Proverbs Study – Lesson 35 (Proverbs chapter 25:13-28)
V. 13 There is nothing like being refreshed with something cold on a hot day. Different expositors explain the details of this verse in different ways. Most agree that in the culture that it was written it was highly unlikely that it would snow during harvest time. When explaining the meaning of a proverb one would often use an analogy to get their point across using something that the hearer could identify with. It is unlikely that Solomon was referring to it snowing as the refreshment that he wanted to use as his analogy to make his point. Not having refrigeration in that day there were few things that he could be referring to. But, several expositors made the point that the cold that he was referring to may have been from stored up snow from the winter in what were called ‘snow houses’ that were dug out areas in the ground under the house in which winter snow and or actually ice was saved for cooling things in the summer. This region can get very hot during harvest and a cold drink or other cold application would be very refreshing during hot hard work. Similar storage of snow or actually in this case ice was routinely done in North American regions by harvesting ice from lakes cutting the ice in blocks and storing them in the ground for summer use. A dependable messenger was like a cold drink on a hot day.

[Aim]:
Continue the Proverbs study lesson, starting right after its last sentence. The listing that comes next is separate material and has no connection to the Proverbs study lesson.

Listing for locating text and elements
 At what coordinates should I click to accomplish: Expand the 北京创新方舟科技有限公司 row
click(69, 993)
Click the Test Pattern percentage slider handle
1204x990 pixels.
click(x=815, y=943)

[The response]:
Messengers in those days were essential for getting things done. First they would have to be dependable carrying the message at any cost to its intended destination, being sure that it reached the ears of the designated receiver and no one else. A message that fell into the wrong hands could be devastating. Messengers were the target of interception. There was no electronic communication in that day. Also, a faithful messenger would be one that delivered the exact message given; being sure that the words and content was brought forth. Messages in that day may have been written, but often were translated verbally also having the possibility of losing details or meaning in the process or translation. A faithful messenger would be good at remembering all of the details and at getting the message through at any cost, as if the one sending the message were delivering it. A dependable messenger like this, especially in Solomon’s day, would be as he says ‘refreshing’. Dependable people, like a ‘faithful messenger’, are still very valuable and refreshing today. Finding people that you can depend on that will transfer information accurately to the needed destination is essential to getting the job done and done well and right.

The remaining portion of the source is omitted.